**TEXTO FORNECIDO**:
⟨

A União contribui para a preservação e o desenvolvimento
destes valores comuns, no respeito pela diversidade das culturas e das
tradições dos povos da Europa, bem como da identidade nacional dos
Estados-Membros e da organização dos seus poderes públicos aos níveis nacional,
regional e local; …”
Vivemos num mundo
incerto, inseguro, instável, perigoso. Os Valores que sustentaram as nossas
escolhas no 25 de Abril, e que sustentam hoje o modo como olhamos criticamente
o Presente, ansiosos por construirmos um Futuro
de efectivo bem-estar, seguro e solidário, estão inscritos em múltiplos
documentos nacionais e internacionais – a nossa Constituição, a Constituição
alemã, a Carta Internacional dos Direitos Humanos, são alguns exemplos -, não
podem ser meras palavras vãs para uso em discursos oficiais como “manto
diáfano” para “tapar a nudez” dos interesses que nada têm de democráticos, nem
de solidários, numa afirmação clara de que o que, de facto, o que está em causa
é o exercício do “Direito do Mais Forte à Liberdade” (Rainer Fassbinder).

⟩

**INSTRUÇÕES E REQUISITOS**:
Prossiga o texto sobre os valores do 25 de Abril e da União Europeia a partir da última frase apresentada.

**SECÇÃO DE DADOS**:
⟨

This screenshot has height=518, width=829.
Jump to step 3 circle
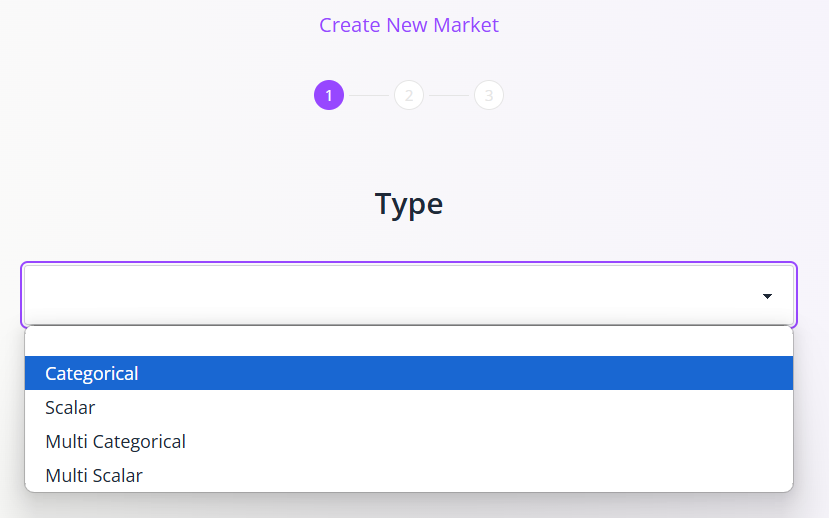pyautogui.click(x=489, y=95)
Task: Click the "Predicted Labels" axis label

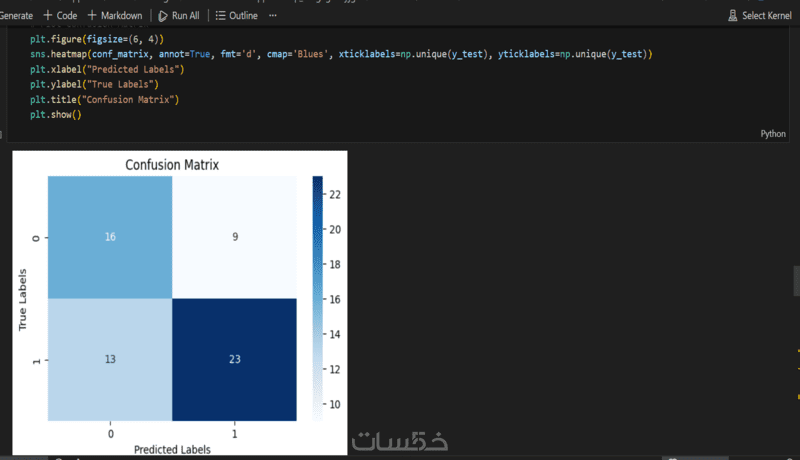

⟩

**RESPOSTA À TAREFA**:
Voltemos à Carta dos
Direitos Fundamentais da União Europeia:
“Capítulo I – DIGNIDADE – Artigo
1º - Dignidade do ser humano
A dignidade do ser humano é inviolável. Deve ser respeitada
e protegida.”
Hoje é crucial
acrescentarmos este “D” para continuarmos Abril: a Dignidade do Ser Humano é o
Valor mais alto por que temos que continuar a lutar.
Uma luta exigente,
difícil, duríssima.
É uma luta
universal, pois a barbárie é praticada por todo o mundo, bem ao contrário do
que nos diz a Carta Internacional dos Direitos Humanos:
“Considerando que o reconhecimento da dignidade inerente a
todos os membros da família humana e dos seus direitos iguais e inalienáveis
constitui o fundamento da liberdade, da justiça e da paz no mundo”
Mas é uma luta que é
imprescindível continuar a travar. Se a perdermos ou, sequer, se abdicarmos
dela, perderemos o Futuro que ansiamos Livre, Inteiro, Solidário, Nosso.
Comemorar o 25 de
Abril é assumir que exigimos ser protagonistas activos na construção desse
Futuro.
Publicado no Blog AbrilAbril.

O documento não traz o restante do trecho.